BEGIN Information

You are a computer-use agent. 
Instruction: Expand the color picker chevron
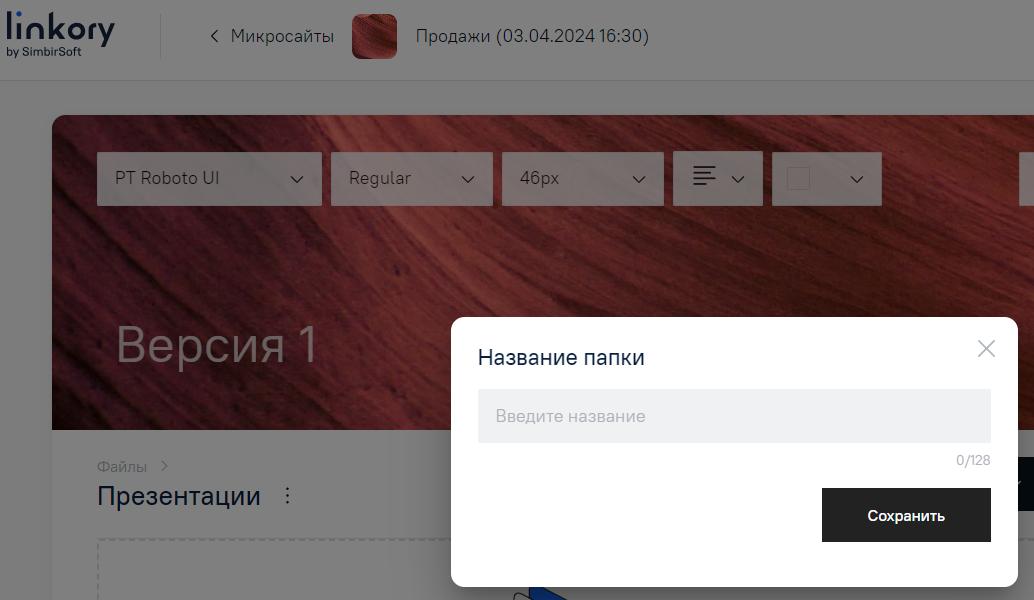click(x=856, y=179)
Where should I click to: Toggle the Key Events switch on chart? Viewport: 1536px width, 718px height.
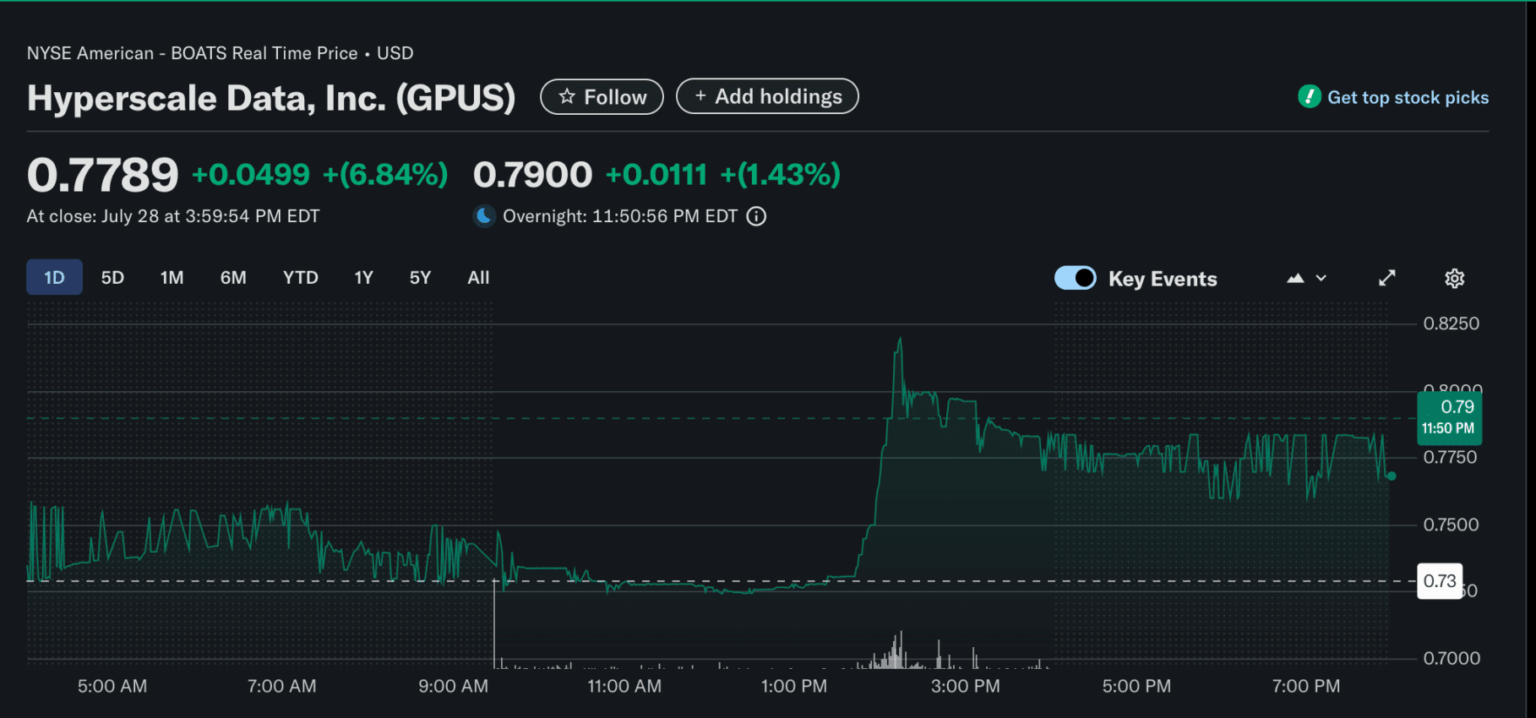coord(1075,278)
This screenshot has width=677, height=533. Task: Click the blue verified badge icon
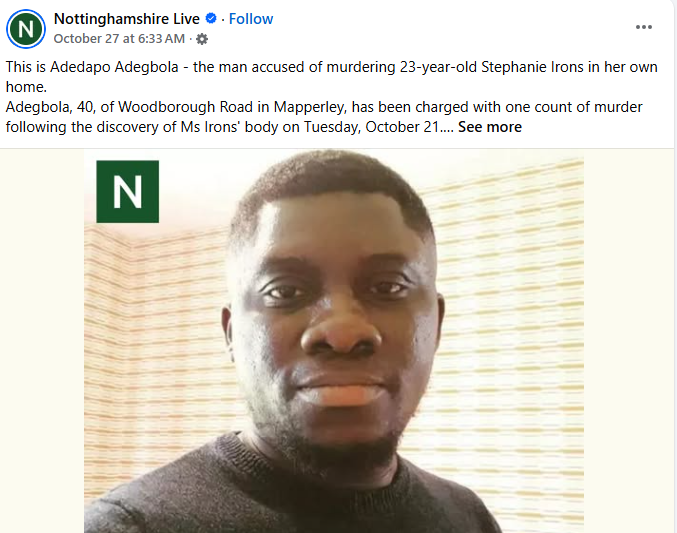[211, 19]

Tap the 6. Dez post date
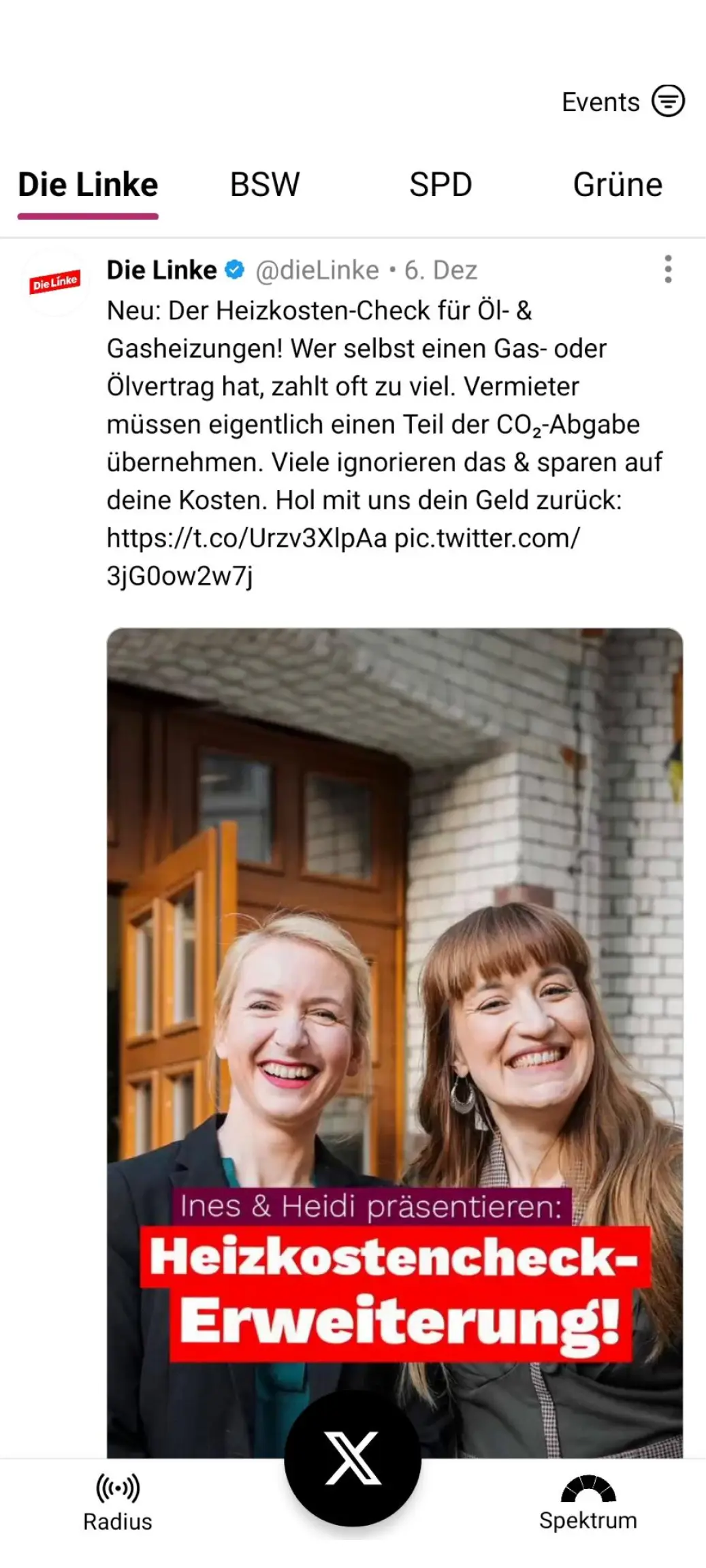440,270
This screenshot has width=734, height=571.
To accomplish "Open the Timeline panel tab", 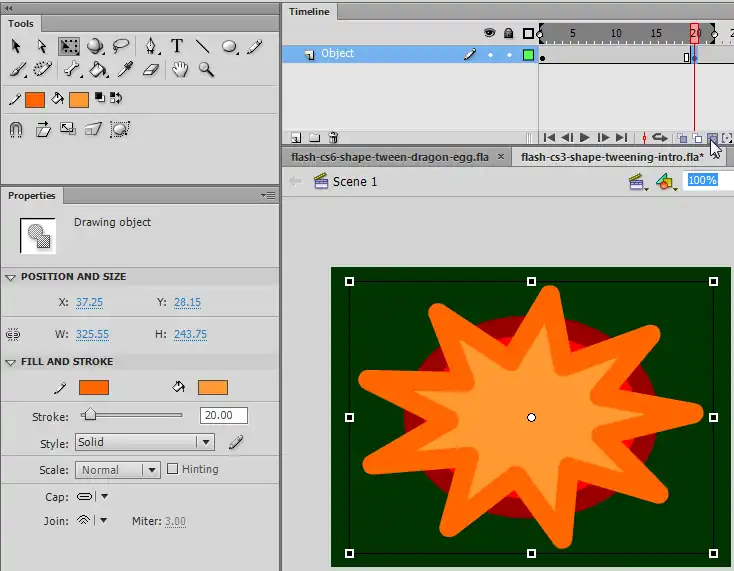I will tap(310, 12).

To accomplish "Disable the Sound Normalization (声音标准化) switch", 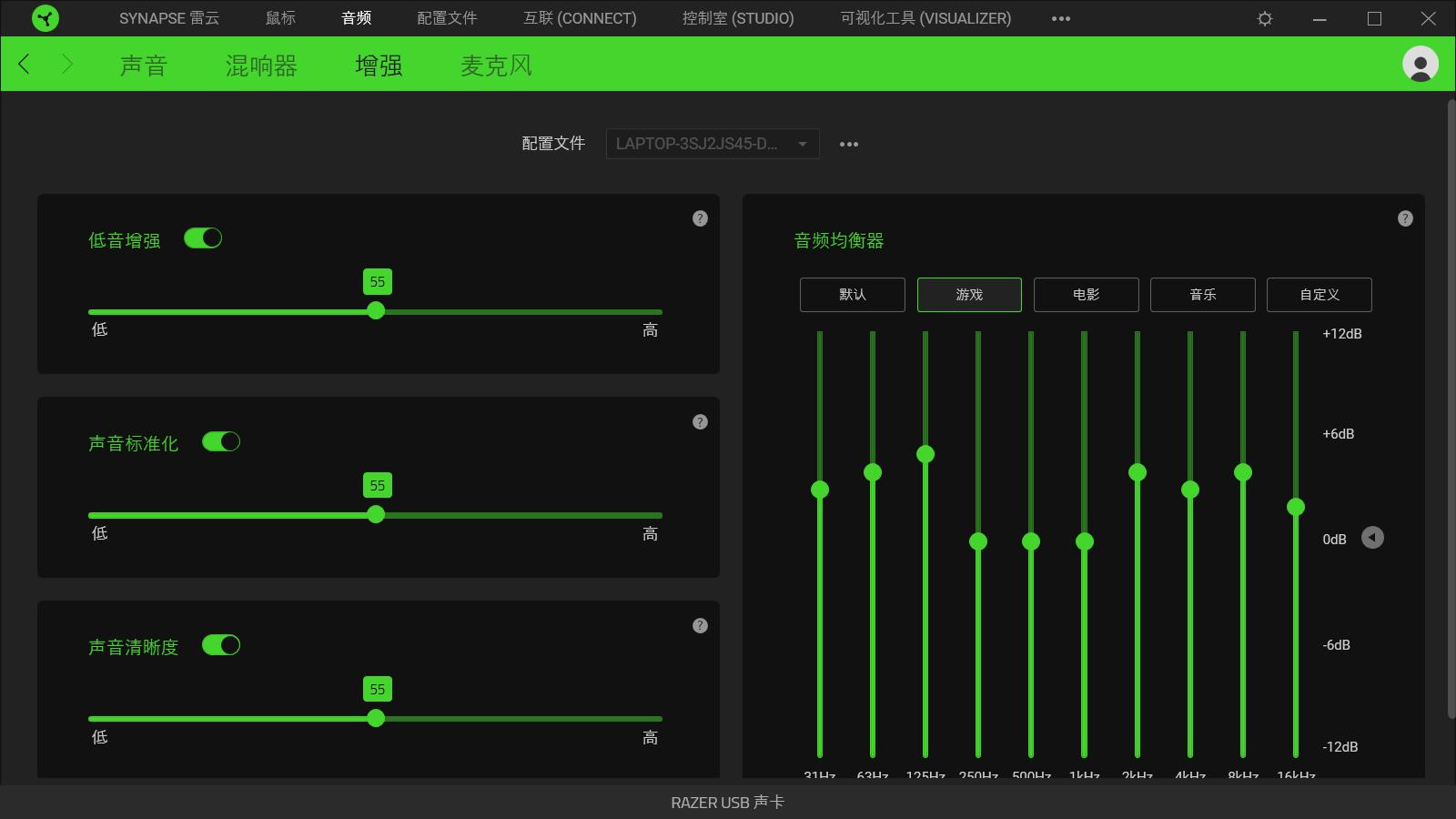I will click(221, 442).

END Information

▸ Task details:
Transcribe the entries from their first line to the line that holds "This screenshot has width=734, height=571.", both included, and skip every picture.

▸ The completed task:
You are a computer-use agent. 
Instruction: Expand the color picker chevron
click(x=856, y=179)
Where should I click to: Toggle the Key Events switch on chart? Viewport: 1536px width, 718px height.
coord(1075,278)
This screenshot has width=677, height=533. Task: Click the blue verified badge icon
[211, 19]

Tap the 6. Dez post date
440,270
This screenshot has width=734, height=571.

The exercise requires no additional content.